The killings range from targeted assassinations ordered by military General Carlos Arana Osorio during the exploration phase in the 1960s, to the 1978 massacre at Panzós, for which the official death count is 53, and to the much more recent killing of Choc’s husband Adolfo Ich Chaman in 2009, and that of fisherman and organizer Carlos Maaz, who was killed in 2017. 

The historical alliance between Canadian mining corporations and the Guatemalan government has allowed for systematic killing with impunity, promoting a culture of silence and community fracturing in El Estor. Mata Asencio is the first to be killed for resisting mining in neighbouring Livingston. 

Despite increasing pressure from CAN, the 54 Communities remain united and resolute in their message: No to Central America Nickel’s Rio Nickel project.

(Romi (they/elle) is a non-binary settler from Canada, working as an organizer, educator and artist across borders. They focus their solidarity work on abuses by mining industries, particularly those coordinated in Toronto, Romi's birthplace.)


60-year Nightmare of Fenix Mine in Q’eqchi’ territories

  • 1964-2004: INCO (Canadian owner) and EXMIBAL (subsidiary in Guatemala)

  • 2004-2008: Skye Resources (Canadian, incorporated by former INCO directors) and CGN (new name of EXMIBAL)

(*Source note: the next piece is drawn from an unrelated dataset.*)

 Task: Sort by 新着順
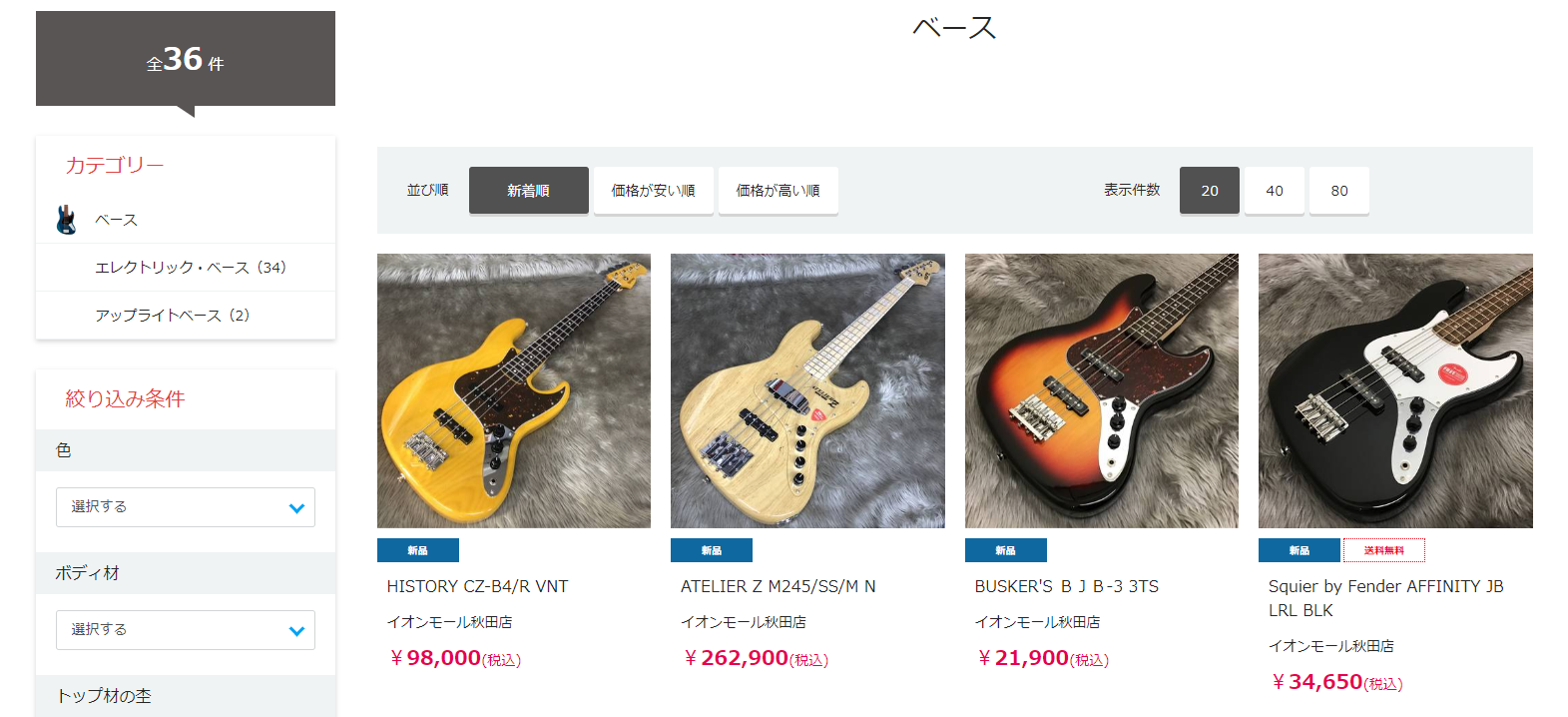coord(529,191)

  • 2008-2011: Hudbay Minerals (Canadian), bought Fenix mine and CGN mine from Skye

  • 2011-Present: Solway Investment Group (Swiss) and CGN/ PRONICO (a second subsidiary company)

  • 2024-Present: Fenix Nickel Company (USA), a new subsidiary of Solway Investment Group

  • 2024-Present: Central America Nickel (Canada) and Rio Niquel (Guatemala subsidiary)

Occurring in waves over this entire time, mining in the Q’eqchi’ territories of eastern Guatemala has been characterized by corruption, forced evictions and land theft, human rights violations including killings, rapes, lawfare (criminalizing community defenders), environmental and health harms and, for the most part, complete impunity in Guatemala and in the home countries of the companies (mainly Canada, also Switzerland and most recently the U.S.).

The recent settlements of landmark Hudbay Minerals lawsuits (May 21, 2025 communique: https://rightsaction.org) are a hugely important exception to this almost iron clad norm of impunity.

Corrupt, repressive government of President Giammattei

Rio Dulce community members find it incredible that yet another mining company arrives in the Q’eqchi region – this time, Central America Nickel, claiming to have mining licenses, when they knew nothing about this. They are aware that CAN/Rio Nickel’s alleged licenses were granted during the government of president Alejandro Giammattei who is directly implicated in corruption schemes with mining companies in this region and allegedly received financial benefits from drug traffickers.

Cynical hypocrisy in the U.S. and Canada

Giammattei is now barred from entering the U.S. and Canada due to this alleged corruption, yet the U.S. and Canada imposed sanctions on Giammattei only after he left office in January 2024. During his entire time in office, the U.S. and Canada referred to the Guatemalan government as a “democratic ally”, maintaining and pushing for expanded North American investments and business interests in the country. (More information: Rights Action, April 10, 2025)

Call by Q’eqchi’ people

Rights Action supports this call of the Q’eqchi’ people for:

  • Suspension: Immediate suspension of all mining operations in Q'eqchi' region of El Estor, Panzos, Livingston.

  • Investigatory commission: Formation of a commission to investigate violences and harms of mining against Q’eqchi’ people and the environment between 2004-2024.

  • Reparations: Preparation of a compensation plan for people and communities that suffered the violences and harms.

  • Consultation process: Then, implementation of a consultation process, based on prior and complete information in the Q'eqchi' language to decide if mining operations might continue in the future.

Rights Action calls on organizations and people - particularly in Canada, Switzerland and the U.S., home to the mining companies – to initiate, or continue with your education and activism work to pressure our governments, and our mining companies to stop all mining, and to comply with these fair and balanced demands of the Q’eqchi’ people.